# [Stored entries]
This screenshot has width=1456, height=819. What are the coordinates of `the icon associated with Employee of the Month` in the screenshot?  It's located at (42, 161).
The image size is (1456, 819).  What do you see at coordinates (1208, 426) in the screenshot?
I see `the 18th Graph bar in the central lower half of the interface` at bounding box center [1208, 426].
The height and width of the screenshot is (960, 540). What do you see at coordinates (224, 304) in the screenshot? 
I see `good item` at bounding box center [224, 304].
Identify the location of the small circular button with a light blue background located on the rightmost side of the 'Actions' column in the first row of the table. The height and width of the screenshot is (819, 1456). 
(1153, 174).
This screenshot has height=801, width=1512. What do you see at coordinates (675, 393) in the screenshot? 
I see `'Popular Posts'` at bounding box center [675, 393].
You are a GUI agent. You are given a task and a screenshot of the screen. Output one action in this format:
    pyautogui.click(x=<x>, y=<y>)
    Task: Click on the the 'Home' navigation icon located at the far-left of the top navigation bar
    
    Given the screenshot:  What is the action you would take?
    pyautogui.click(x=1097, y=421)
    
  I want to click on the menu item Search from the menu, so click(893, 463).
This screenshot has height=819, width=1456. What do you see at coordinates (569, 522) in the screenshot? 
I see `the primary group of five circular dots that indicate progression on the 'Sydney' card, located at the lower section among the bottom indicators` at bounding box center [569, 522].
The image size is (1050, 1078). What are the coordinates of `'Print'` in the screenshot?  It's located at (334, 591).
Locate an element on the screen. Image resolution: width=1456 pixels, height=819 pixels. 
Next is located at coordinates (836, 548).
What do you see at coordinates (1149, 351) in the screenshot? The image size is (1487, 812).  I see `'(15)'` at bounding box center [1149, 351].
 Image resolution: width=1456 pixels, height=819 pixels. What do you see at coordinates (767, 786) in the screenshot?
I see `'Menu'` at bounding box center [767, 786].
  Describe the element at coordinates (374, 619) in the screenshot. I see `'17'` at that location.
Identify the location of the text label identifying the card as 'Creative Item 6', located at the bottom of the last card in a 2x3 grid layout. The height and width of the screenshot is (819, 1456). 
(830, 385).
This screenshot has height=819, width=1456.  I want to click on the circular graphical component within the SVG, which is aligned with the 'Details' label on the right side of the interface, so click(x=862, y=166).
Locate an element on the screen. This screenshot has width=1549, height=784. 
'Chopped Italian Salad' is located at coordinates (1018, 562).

# [Task]
Print every line of the stored entries above verbatim, from the first record through the last.

# [Answer for the task]
This screenshot has width=1456, height=819. What are the coordinates of `the icon associated with Employee of the Month` in the screenshot?  It's located at (42, 161).
The image size is (1456, 819).  What do you see at coordinates (1208, 426) in the screenshot?
I see `the 18th Graph bar in the central lower half of the interface` at bounding box center [1208, 426].
The height and width of the screenshot is (960, 540). What do you see at coordinates (224, 304) in the screenshot? 
I see `good item` at bounding box center [224, 304].
Identify the location of the small circular button with a light blue background located on the rightmost side of the 'Actions' column in the first row of the table. The height and width of the screenshot is (819, 1456). 
(1153, 174).
This screenshot has height=801, width=1512. What do you see at coordinates (675, 393) in the screenshot? 
I see `'Popular Posts'` at bounding box center [675, 393].
You are a GUI agent. You are given a task and a screenshot of the screen. Output one action in this format:
    pyautogui.click(x=<x>, y=<y>)
    Task: Click on the the 'Home' navigation icon located at the far-left of the top navigation bar
    
    Given the screenshot:  What is the action you would take?
    pyautogui.click(x=1097, y=421)
    
  I want to click on the menu item Search from the menu, so click(893, 463).
This screenshot has height=819, width=1456. What do you see at coordinates (569, 522) in the screenshot? 
I see `the primary group of five circular dots that indicate progression on the 'Sydney' card, located at the lower section among the bottom indicators` at bounding box center [569, 522].
The image size is (1050, 1078). What are the coordinates of `'Print'` in the screenshot?  It's located at (334, 591).
Locate an element on the screen. Image resolution: width=1456 pixels, height=819 pixels. 
Next is located at coordinates (836, 548).
What do you see at coordinates (1149, 351) in the screenshot? The image size is (1487, 812).  I see `'(15)'` at bounding box center [1149, 351].
 Image resolution: width=1456 pixels, height=819 pixels. What do you see at coordinates (767, 786) in the screenshot?
I see `'Menu'` at bounding box center [767, 786].
  Describe the element at coordinates (374, 619) in the screenshot. I see `'17'` at that location.
Identify the location of the text label identifying the card as 'Creative Item 6', located at the bottom of the last card in a 2x3 grid layout. The height and width of the screenshot is (819, 1456). 
(830, 385).
This screenshot has height=819, width=1456.  I want to click on the circular graphical component within the SVG, which is aligned with the 'Details' label on the right side of the interface, so click(x=862, y=166).
Locate an element on the screen. This screenshot has width=1549, height=784. 
'Chopped Italian Salad' is located at coordinates (1018, 562).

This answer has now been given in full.